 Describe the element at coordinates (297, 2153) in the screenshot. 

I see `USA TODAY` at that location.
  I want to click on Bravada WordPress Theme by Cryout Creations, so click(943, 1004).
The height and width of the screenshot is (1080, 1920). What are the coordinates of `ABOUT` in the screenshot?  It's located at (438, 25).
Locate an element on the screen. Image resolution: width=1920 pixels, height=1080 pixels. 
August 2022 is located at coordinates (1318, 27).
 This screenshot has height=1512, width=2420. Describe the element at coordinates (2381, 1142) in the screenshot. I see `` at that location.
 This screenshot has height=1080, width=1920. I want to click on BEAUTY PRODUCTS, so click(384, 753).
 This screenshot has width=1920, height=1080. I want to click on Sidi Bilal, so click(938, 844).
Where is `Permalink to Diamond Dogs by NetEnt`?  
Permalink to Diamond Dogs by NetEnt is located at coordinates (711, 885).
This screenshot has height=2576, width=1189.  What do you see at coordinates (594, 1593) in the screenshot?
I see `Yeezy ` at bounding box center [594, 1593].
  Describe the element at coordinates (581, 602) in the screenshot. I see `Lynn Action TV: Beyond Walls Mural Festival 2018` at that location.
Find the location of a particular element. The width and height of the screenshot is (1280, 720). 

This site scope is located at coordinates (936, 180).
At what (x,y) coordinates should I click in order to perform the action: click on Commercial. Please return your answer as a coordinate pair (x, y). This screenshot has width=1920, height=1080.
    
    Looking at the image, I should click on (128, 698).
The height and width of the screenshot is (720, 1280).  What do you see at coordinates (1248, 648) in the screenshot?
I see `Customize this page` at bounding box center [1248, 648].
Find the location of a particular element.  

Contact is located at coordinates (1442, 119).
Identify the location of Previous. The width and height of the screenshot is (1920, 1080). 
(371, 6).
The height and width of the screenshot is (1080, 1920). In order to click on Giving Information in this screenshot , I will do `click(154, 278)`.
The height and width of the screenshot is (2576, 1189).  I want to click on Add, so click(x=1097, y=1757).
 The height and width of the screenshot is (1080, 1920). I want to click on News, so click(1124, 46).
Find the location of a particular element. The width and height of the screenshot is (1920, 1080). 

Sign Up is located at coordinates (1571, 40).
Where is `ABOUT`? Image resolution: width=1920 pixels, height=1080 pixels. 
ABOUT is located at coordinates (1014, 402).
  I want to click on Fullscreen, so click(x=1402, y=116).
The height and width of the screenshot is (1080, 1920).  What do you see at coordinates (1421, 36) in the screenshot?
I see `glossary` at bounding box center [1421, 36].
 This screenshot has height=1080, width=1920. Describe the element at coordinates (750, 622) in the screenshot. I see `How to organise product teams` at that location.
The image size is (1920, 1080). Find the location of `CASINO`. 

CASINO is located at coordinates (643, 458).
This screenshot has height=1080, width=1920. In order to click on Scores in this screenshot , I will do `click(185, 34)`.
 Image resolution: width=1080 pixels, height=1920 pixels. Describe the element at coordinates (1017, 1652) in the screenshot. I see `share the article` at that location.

════════════════

● **What the task asks**:
Reproduce the whole listing above word for word, keeping every line in its original order.

● **Task solution**:
 Describe the element at coordinates (297, 2153) in the screenshot. 

I see `USA TODAY` at that location.
  I want to click on Bravada WordPress Theme by Cryout Creations, so click(943, 1004).
The height and width of the screenshot is (1080, 1920). What are the coordinates of `ABOUT` in the screenshot?  It's located at (438, 25).
Locate an element on the screen. Image resolution: width=1920 pixels, height=1080 pixels. 
August 2022 is located at coordinates (1318, 27).
 This screenshot has height=1512, width=2420. Describe the element at coordinates (2381, 1142) in the screenshot. I see `` at that location.
 This screenshot has height=1080, width=1920. I want to click on BEAUTY PRODUCTS, so click(384, 753).
 This screenshot has width=1920, height=1080. I want to click on Sidi Bilal, so click(938, 844).
Where is `Permalink to Diamond Dogs by NetEnt`?  
Permalink to Diamond Dogs by NetEnt is located at coordinates (711, 885).
This screenshot has height=2576, width=1189.  What do you see at coordinates (594, 1593) in the screenshot?
I see `Yeezy ` at bounding box center [594, 1593].
  Describe the element at coordinates (581, 602) in the screenshot. I see `Lynn Action TV: Beyond Walls Mural Festival 2018` at that location.
Find the location of a particular element. The width and height of the screenshot is (1280, 720). 

This site scope is located at coordinates (936, 180).
At what (x,y) coordinates should I click in order to perform the action: click on Commercial. Please return your answer as a coordinate pair (x, y). This screenshot has width=1920, height=1080.
    
    Looking at the image, I should click on (128, 698).
The height and width of the screenshot is (720, 1280).  What do you see at coordinates (1248, 648) in the screenshot?
I see `Customize this page` at bounding box center [1248, 648].
Find the location of a particular element.  

Contact is located at coordinates (1442, 119).
Identify the location of Previous. The width and height of the screenshot is (1920, 1080). 
(371, 6).
The height and width of the screenshot is (1080, 1920). In order to click on Giving Information in this screenshot , I will do `click(154, 278)`.
The height and width of the screenshot is (2576, 1189).  I want to click on Add, so click(x=1097, y=1757).
 The height and width of the screenshot is (1080, 1920). I want to click on News, so click(1124, 46).
Find the location of a particular element. The width and height of the screenshot is (1920, 1080). 

Sign Up is located at coordinates (1571, 40).
Where is `ABOUT`? Image resolution: width=1920 pixels, height=1080 pixels. 
ABOUT is located at coordinates (1014, 402).
  I want to click on Fullscreen, so click(x=1402, y=116).
The height and width of the screenshot is (1080, 1920).  What do you see at coordinates (1421, 36) in the screenshot?
I see `glossary` at bounding box center [1421, 36].
 This screenshot has height=1080, width=1920. Describe the element at coordinates (750, 622) in the screenshot. I see `How to organise product teams` at that location.
The image size is (1920, 1080). Find the location of `CASINO`. 

CASINO is located at coordinates (643, 458).
This screenshot has height=1080, width=1920. In order to click on Scores in this screenshot , I will do `click(185, 34)`.
 Image resolution: width=1080 pixels, height=1920 pixels. Describe the element at coordinates (1017, 1652) in the screenshot. I see `share the article` at that location.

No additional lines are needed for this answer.